Jack Kemp, housing secretary-designate, told a Senate committee Friday it will take more than government aid to solve problems of the homeless. Meanwhile, another panel approved the nomination of Carla Hills as trade representative.
"Funding, while necessary, is not sufficient," the former New York Republican congressman told the Senate Housing and Urban Affairs Committee, which was holding his confirmation hearing. "We need to work together to provide a complete and effective safety net" with both public and private efforts.In written statements, Kemp pledged to work toward making home ownership possible for people in public housing, to press for urban enterprise zones to encourage inner city development, and to seek a national housing policy that will make housing more affordable for poor and young families.
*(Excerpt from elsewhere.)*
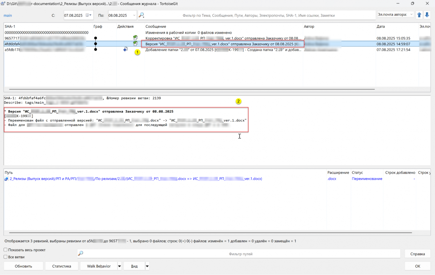Click the down arrow navigation icon
Viewport: 435px width, 275px height.
click(x=427, y=15)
Also facing questioning Friday was Hills, who quickly won approval for the post of U.S. trade representative from the Senate Finance Committee on an 18-0 vote. "You have done well and you have answered with more specifics than I have normally heard from a person being confirmed," Committee Chairman Lloyd Bentsen, D-Texas, told Hills.
Former Sen. John Tower, R-Texas, Bush's choice for defense secretary, told the Senate Armed Services Committee on Thursday that it is "unrealistic" to believe that the Star Wars missile defense system could protect all of America from nuclear attack.
Bush's selection to be his chief economic adviser, Michael Boskin, told the Senate Banking Committee that savings can be found in military and health care programs as the administration tries to hold next year's federal deficit to $100 billion.
And former Rep. Manuel Lujan Jr., R-N.M., testified to the Senate Energy and Natural Resources Committee that if confirmed as Bush's interior secretary, he will try to leave the country's natural resources in a "better condition than we found them."
Tower's comments on Star Wars represented a break from Reagan administration descriptions of the program as capable of providing an extensive shield against nuclear attack.
"I don't believe that we can devise (an) umbrella that can protect the entire American population from nuclear incineration. I think that's unrealistic," Tower said.
Tower, who from 1981 to 1984 chaired the armed services panel, also told the committee that he would "bend over backwards" to avoid favoring his former military contractor associates.
He said he ended his relationship with the weapons industry on Dec. 1, a day after learning he was under serious consideration for the Pentgon post. He said he did not "stand to gain from the prosperity of any former associate."